Aktivität kehrt allmählich zurück

Wie in China wird die Normalität auch in den westlichen Volkswirtschaften nach der Stilllegungsphase nur allmählich zurückkehren. Dieser Prozess könnte zwei oder mehr Quartale an Zeit beanspruchen. Die Konjunktur wird sicherlich wieder anziehen, aber der Aufholprozess könnte durch eine Verlängerung der Maßnahmen zur sozialen Distanzierung gebremst werden. Hinzu kommt: Es ist erstens nicht abzusehen, wie schnell die Grenzen wieder geöffnet werden, und zweitens bleibt es vollkommen unklar, ob das Virus im Herbst nicht wieder zurückkehrt. Die Explosion der Staatsdefizite wird nach der Krise bewältigt werden müssen.
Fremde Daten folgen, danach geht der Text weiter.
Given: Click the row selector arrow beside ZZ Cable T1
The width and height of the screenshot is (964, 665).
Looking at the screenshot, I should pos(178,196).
Trotz der Rückkehr der Zentralbanken zur quantitativen Lockerung erwarten wir keinen Anstieg der Inflation. Noch vor einigen Wochen sahen wir keine inflationären Anzeichen, obwohl die Produktslücken, die die Spanne zwischen dem tatsächlichen Bruttoinlandsprodukt (BIP) und dem potenziellen BIP bei Vollbeschäftigung und maximalen Produktionskapazitäten darstellen, in den wichtigsten Volkswirtschaften (Europa, USA, Japan) im positiven Bereich lagen. Daher ist es schwierig zu argumentieren, dass die Inflation wieder anziehen sollte, wenn die Produktionslücken inzwischen deutlich negativ sind und gleichzeitig die Arbeitslosenzahlen merklich zugenommen haben. Auf jeden Fall helfen Zentralbanken den Regierungen bei der Kreditaufnahme, aber sie monetarisieren diese Schulden nicht.
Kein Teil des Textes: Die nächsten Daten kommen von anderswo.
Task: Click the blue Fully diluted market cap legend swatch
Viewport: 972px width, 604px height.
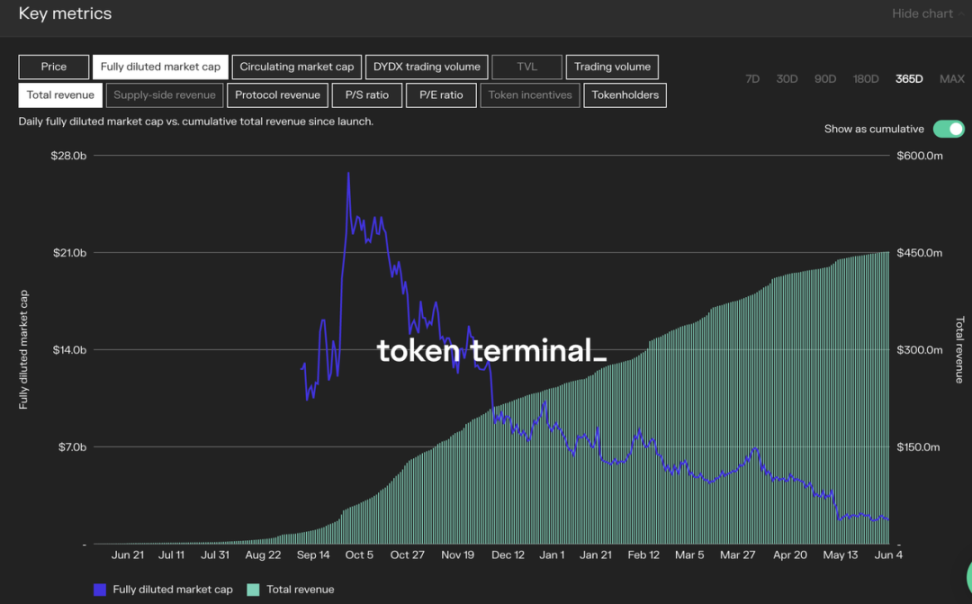Action: tap(99, 590)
Jeder Tag, der vergeht, bedeutet für die Zukunft einen Tag weniger Krise. Dies hilft uns, Prognosen zu erstellen, auch wenn die Volatilität nach wie vor hoch ist. Wir brauchen noch mehr klare Fakten, bevor wir genauere Entscheidungen über die Anlageallokation treffen können. Daher bleiben wir in Bezug auf die Gewichtung von Aktien neutral. Zwar sind die Bewertungen der Papiere aktuell auf ein interessantes Niveau zurückgegangen und die Börse profitiert von der expansiven Geld- und Fiskalpolitik. Trotzdem ist es unserer Ansicht nach jetzt noch zu früh, um eine Übergewichtung vorzunehmen.
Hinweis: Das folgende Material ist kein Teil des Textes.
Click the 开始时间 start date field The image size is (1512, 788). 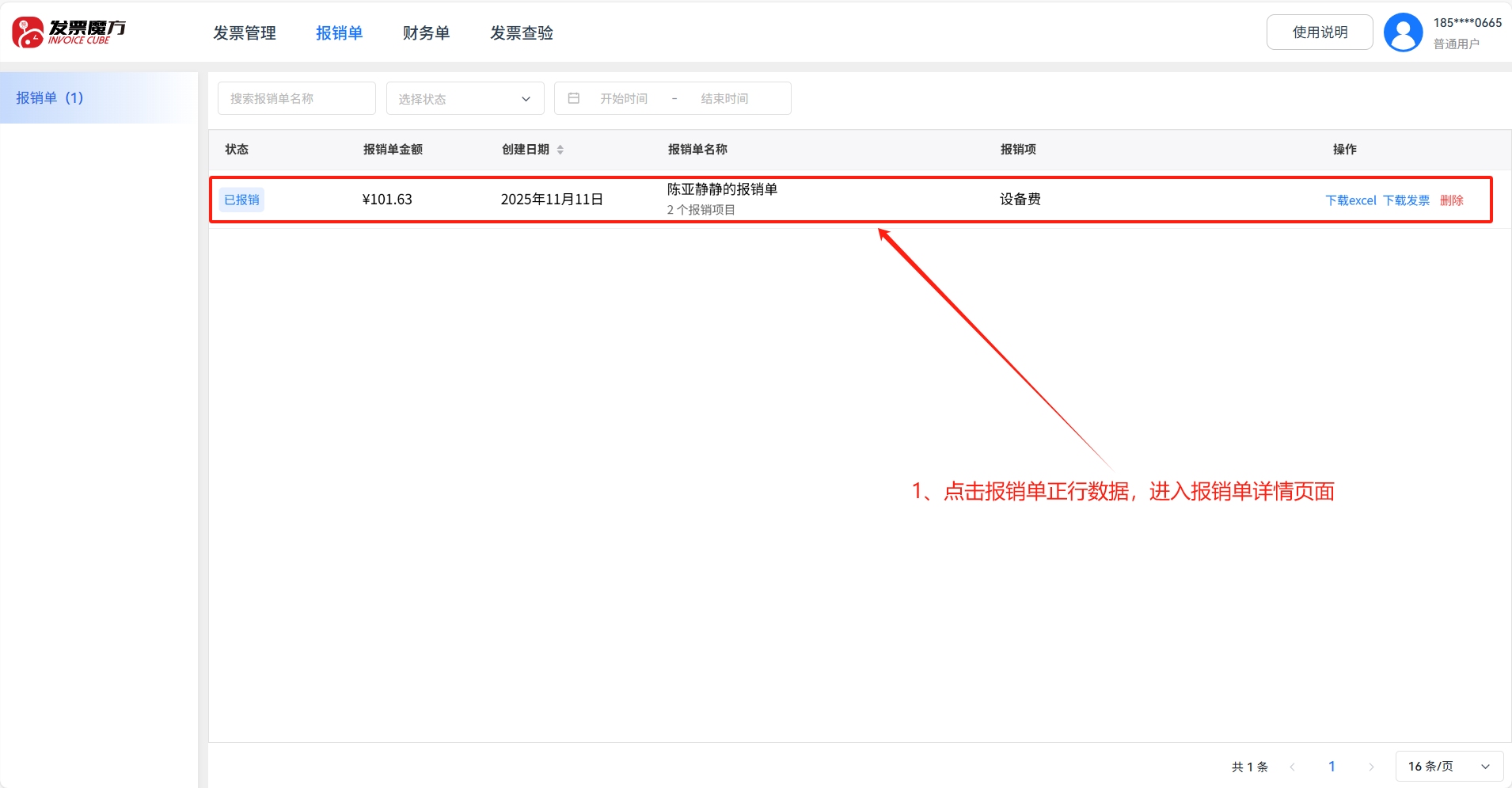pos(624,98)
Bei Unternehmensanleihen sind wir leicht untergewichtet. Und bei Staatsanleihen haben wir unsere Übergewichtung beendet und sind auf neutral zurückgekehrt, nachdem die Renditen am langen Ende der Zinsstrukturkurve so deutlich gefallen sind. Zudem steigen wir wieder in europäische und US-amerikanische Investment-Grade-Anleihen ein. Ihre Renditen sind höher als diejenigen von Staatsanleihen und die Maßnahmen der Zentralbanken bieten einen erheblichen Schutz.